Los complejos hoteleros de alto estándar (hay mucho turismo regional) se alinean junto al mar, a las afueras, cerca del aeropuerto. En dirección opuesta se encadenan playas de arena oscura o guijarros, flanqueadas por restaurantes y terrazas donde son tanto o más apreciados que el baño los pescados indígenas, intraducibles: hamsi (una especie de anchoas), mezgit, kalkan… Restaurantes recomendables pueden ser Tirana, Ismet Chef o Bordo Mavi Balik . Y un hotel boutique: Cephanelik Butik Hotel.
Sin alejarse mucho de la orilla, sobre las colinas que asoman al litoral, se recuestan pueblos de antiguos pescadores que ahora viven del turismo, como Akçaabat Ortamahalle, donde puede verse una iglesia del siglo XII y una antigua mansión otomana convertida en casa de té y restaurante (la Timurciler Mansion).

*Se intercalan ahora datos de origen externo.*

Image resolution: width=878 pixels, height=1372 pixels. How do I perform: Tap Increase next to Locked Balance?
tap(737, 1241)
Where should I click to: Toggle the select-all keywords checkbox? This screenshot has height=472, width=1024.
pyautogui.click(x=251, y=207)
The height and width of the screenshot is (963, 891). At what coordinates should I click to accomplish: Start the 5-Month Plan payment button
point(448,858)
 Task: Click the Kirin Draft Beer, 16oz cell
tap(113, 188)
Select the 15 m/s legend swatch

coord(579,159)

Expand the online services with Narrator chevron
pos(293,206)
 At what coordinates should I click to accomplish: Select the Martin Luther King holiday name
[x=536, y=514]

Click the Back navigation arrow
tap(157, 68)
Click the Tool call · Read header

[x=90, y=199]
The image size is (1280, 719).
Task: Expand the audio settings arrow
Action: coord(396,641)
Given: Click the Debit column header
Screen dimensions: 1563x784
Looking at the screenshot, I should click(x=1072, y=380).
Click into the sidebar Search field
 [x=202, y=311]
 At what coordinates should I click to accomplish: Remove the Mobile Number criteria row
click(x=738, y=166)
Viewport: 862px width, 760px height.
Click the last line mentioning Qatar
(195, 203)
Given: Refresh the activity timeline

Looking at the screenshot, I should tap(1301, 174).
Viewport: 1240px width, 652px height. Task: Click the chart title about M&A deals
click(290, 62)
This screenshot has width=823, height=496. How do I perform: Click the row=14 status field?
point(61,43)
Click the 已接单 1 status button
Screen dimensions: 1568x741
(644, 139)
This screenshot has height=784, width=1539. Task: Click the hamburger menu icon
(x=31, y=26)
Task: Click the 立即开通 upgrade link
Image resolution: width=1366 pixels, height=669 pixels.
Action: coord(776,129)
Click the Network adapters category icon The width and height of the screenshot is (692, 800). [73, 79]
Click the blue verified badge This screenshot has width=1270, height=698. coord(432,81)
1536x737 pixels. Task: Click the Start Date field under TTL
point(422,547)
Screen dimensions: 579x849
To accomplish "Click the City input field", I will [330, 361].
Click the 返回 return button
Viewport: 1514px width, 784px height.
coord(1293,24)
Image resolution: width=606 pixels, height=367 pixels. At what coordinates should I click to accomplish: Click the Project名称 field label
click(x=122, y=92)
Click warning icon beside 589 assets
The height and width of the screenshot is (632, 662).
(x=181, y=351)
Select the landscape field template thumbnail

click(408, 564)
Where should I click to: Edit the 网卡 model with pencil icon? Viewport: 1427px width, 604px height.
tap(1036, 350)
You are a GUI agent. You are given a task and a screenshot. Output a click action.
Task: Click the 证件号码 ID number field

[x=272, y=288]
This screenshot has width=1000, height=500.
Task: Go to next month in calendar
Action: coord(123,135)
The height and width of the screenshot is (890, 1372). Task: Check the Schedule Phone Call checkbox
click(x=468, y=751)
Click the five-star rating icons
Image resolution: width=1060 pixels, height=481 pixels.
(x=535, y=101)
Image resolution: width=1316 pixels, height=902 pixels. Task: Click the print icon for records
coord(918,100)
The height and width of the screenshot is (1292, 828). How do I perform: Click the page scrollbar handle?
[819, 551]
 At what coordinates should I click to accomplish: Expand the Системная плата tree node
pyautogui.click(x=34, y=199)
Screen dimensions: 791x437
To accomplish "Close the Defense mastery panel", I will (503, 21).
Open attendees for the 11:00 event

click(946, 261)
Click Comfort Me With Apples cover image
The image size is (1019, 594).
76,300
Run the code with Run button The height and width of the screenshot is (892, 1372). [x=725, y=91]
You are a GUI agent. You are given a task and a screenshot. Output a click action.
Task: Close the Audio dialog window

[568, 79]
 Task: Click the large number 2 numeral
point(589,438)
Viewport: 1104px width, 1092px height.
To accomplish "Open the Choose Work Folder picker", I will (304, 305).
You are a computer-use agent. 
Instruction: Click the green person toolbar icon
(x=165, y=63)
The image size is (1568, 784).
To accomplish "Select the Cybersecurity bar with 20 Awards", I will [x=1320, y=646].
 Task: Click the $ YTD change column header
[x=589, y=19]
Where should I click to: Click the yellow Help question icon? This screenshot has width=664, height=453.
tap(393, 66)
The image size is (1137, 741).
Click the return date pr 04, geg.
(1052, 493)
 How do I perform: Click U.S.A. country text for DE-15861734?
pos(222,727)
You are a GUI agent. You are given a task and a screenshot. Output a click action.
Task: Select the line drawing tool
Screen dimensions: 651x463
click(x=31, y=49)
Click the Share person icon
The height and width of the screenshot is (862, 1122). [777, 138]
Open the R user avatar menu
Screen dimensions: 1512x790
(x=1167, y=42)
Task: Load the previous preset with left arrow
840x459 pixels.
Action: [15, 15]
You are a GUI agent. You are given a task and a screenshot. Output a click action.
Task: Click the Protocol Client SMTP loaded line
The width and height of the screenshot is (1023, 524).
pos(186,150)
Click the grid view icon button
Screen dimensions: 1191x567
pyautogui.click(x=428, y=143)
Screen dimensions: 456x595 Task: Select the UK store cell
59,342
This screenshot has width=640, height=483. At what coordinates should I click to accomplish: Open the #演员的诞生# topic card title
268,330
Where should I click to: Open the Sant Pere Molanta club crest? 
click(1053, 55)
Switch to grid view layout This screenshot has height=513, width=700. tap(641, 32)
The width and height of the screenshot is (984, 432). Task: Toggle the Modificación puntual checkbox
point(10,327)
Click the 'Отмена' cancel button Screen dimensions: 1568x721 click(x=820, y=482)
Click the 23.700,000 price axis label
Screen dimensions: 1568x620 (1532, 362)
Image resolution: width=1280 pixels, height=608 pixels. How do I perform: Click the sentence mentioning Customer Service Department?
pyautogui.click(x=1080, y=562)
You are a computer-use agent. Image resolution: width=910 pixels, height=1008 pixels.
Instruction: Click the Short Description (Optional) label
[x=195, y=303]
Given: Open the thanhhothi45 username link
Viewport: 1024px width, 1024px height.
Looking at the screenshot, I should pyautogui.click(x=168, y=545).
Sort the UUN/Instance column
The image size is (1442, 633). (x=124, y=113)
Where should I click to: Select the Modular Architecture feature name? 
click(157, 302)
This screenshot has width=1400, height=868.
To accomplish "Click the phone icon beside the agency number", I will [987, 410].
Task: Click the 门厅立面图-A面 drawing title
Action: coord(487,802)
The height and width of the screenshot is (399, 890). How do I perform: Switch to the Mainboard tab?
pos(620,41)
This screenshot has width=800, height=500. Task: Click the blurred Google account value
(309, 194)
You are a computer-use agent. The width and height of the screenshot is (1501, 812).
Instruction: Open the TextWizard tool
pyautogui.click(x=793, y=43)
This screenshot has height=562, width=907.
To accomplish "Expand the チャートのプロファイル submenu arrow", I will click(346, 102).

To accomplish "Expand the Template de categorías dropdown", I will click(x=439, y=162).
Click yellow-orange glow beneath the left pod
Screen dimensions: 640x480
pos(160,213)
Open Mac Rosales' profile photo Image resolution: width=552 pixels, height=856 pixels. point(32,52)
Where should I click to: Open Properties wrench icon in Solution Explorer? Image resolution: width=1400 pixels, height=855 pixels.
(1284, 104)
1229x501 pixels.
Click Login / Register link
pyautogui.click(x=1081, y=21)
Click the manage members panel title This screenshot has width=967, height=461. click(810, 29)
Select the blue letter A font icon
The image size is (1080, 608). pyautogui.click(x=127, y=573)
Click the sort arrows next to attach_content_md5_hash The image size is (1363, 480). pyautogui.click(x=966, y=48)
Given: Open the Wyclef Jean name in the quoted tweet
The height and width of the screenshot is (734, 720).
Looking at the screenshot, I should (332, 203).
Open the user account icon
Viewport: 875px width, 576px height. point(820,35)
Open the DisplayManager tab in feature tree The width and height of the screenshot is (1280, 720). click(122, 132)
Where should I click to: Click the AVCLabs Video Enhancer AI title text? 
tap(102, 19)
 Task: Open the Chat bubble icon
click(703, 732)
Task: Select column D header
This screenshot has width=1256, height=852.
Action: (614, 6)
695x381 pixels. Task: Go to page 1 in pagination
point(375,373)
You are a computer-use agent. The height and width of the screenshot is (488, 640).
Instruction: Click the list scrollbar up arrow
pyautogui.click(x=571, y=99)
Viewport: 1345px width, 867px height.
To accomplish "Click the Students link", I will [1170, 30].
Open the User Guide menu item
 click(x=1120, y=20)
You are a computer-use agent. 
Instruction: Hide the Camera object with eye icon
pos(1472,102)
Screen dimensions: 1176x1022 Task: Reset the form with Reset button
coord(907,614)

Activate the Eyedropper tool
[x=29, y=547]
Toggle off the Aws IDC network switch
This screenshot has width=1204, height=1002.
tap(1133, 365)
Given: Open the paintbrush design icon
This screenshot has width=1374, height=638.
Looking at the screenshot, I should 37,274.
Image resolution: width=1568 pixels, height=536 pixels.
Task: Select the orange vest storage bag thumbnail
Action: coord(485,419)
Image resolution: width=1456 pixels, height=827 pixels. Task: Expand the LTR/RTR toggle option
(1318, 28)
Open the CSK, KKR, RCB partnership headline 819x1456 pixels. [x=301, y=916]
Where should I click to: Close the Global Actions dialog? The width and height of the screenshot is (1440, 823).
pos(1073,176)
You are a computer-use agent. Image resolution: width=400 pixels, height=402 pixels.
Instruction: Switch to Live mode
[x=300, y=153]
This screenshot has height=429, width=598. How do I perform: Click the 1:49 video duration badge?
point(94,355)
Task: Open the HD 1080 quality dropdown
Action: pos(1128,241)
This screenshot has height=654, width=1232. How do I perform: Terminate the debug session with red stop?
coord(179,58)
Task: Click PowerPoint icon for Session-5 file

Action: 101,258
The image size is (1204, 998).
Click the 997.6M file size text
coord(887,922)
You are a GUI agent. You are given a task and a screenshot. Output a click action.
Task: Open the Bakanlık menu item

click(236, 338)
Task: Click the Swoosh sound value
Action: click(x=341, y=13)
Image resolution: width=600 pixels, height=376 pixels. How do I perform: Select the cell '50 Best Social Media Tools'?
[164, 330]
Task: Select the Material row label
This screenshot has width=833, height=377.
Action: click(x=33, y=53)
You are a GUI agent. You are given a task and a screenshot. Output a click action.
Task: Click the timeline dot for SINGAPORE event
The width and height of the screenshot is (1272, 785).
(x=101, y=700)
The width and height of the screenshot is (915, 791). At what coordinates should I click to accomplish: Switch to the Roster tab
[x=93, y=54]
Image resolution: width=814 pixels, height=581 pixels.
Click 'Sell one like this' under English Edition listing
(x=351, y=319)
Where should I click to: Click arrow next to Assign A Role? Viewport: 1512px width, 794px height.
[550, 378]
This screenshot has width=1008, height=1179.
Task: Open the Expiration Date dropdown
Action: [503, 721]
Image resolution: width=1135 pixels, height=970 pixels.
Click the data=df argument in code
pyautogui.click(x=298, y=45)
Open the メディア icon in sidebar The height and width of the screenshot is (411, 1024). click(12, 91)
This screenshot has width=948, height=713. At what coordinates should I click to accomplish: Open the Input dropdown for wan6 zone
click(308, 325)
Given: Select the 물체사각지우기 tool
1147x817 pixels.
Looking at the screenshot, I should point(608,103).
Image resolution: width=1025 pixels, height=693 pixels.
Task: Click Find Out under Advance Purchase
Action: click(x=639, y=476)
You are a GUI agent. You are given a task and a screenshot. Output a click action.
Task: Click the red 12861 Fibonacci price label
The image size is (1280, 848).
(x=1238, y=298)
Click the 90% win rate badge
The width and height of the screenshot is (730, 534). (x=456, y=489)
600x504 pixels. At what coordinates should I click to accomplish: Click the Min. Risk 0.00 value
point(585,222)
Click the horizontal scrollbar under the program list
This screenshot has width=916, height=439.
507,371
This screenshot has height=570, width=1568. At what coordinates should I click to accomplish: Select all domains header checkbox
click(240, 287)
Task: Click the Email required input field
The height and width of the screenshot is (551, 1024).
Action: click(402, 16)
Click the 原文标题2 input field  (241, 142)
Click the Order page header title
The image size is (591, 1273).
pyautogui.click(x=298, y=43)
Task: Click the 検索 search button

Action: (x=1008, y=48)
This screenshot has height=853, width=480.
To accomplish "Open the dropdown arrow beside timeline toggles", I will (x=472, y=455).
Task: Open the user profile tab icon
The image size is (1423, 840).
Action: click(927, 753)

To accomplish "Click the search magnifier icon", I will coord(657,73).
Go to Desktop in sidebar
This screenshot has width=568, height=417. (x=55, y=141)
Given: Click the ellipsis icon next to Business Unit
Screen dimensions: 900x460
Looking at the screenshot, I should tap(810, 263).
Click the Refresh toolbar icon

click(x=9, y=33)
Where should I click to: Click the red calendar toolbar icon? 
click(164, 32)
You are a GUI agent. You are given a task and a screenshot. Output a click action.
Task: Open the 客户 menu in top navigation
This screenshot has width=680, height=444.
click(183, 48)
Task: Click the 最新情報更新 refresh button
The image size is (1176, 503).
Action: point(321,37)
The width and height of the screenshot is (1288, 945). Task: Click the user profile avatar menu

Hacia el interior, tras franquear la pequeña ciudad de Maçka, nos adentramos en el parque nacional Altindere. Un mundo que parece aparte, con montañas alpinas coronadas de nieve, torrentes caudalosos y profundas gargantas. Colgado en el acantilado sobre una de esas vaguadas está el monasterio de Sümela, que forma parte del patrimonio temporal de la Unesco. Su fundación se remonta al siglo IV, pero fue en la época de los Comnenos (siglo XV) cuando se colgaron de la roca capillas y demás dependencias de los ascetas cristianos, respetados luego por el poder musulmán. Ángeles, cristos y vírgenes rodeados de santos y jerarcas cubren los techos de cuevas y muros interiores o exteriores de las capillas. El lugar, desacralizado, actúa de imán para atraer a multitud de excursionistas amantes no solo de la historia, sino sobre todo del espectáculo grandioso de la naturaleza. Solo por ver esta maravilla el viaje habrá valido la pena.